The entries below contain pictures. Write out only the lines from the line with "640x390 pixels." up to and including the line with "the purple 4,3115", exactly, without them.

BEGIN DATA TO PROCESS

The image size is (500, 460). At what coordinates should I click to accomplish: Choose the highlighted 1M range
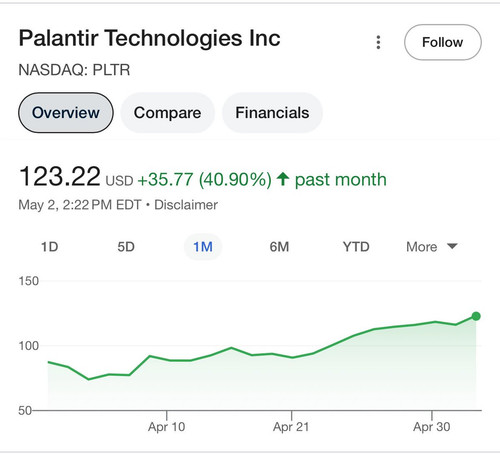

END DATA TO PROCESS
BEGIN DATA TO PROCESS

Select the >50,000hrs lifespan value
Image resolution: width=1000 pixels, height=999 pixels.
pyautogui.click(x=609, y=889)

END DATA TO PROCESS
BEGIN DATA TO PROCESS

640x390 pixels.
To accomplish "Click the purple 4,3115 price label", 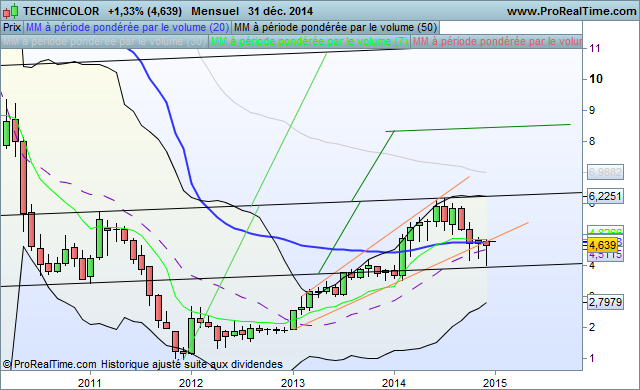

END DATA TO PROCESS

SOLUTION BELOW –
640x390 pixels.
To accomplish "Click the purple 4,3115 price label", 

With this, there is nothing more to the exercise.